Production yield had declined 7 per cent to 4.5 tonnes per hectare as its Malaysian plantations were affected by unfavourable weather conditions, while lower crude palm oil prices also contributed to the lower plantation profit, Wilmar said.

In addition, refining margins continued to contract on the back of industry overcapacity, the group added.

Over the same period, Wilmar's sugar business reported a higher pretax loss of US$68 million, compared with a pretax loss of US$54 million in the year-ago period. This was due to weaker performances from the group's Indonesian refineries and merchandising business as well as seasonal losses in milling which are typically incurred as a result of plant maintenance in the first half of the year, Wilmar said.

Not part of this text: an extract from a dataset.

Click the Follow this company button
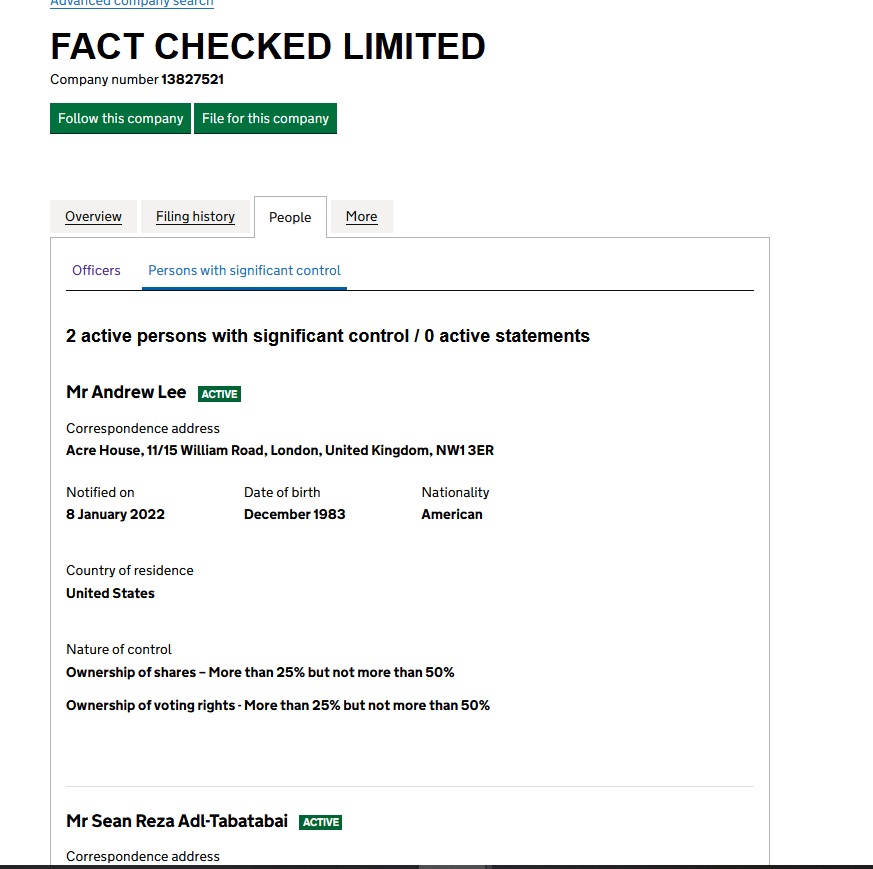Screen dimensions: 873x869 [120, 118]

Wilmar's chairman and CEO Kuok Khoon Hong expects the group's crush margins to remain positive going into mid-2015. Consumer products will continue to grow globally with reasonable margins, he said.

While the operating conditions for tropical oils remain challenging, Mr Kuok believes that the company will be able to overcome the current difficult environment, especially if the Indonesian government implements its proposed support policy for biodiesel. "Overall, we are cautiously optimistic that second quarter performance will be satisfactory," he said.

Wilmar has also adopted a new segment reporting of revenue and profitability commencing with the first quarter 2015 results.

"The changes will align the reporting segments in accordance with the core of Wilmar's strategy ... Going forward, the four reporting segments will be based on agriculture products, namely tropical oils, oilseeds and grains, sugar and others," the group said.

Earnings per share for the quarter was 3.8 US cents while net asset value per share was 241.9 US cents. No dividends were declared for the quarter. Before results were announced on Thursday, Wilmar closed trading up 0.63 per cent at S$3.19.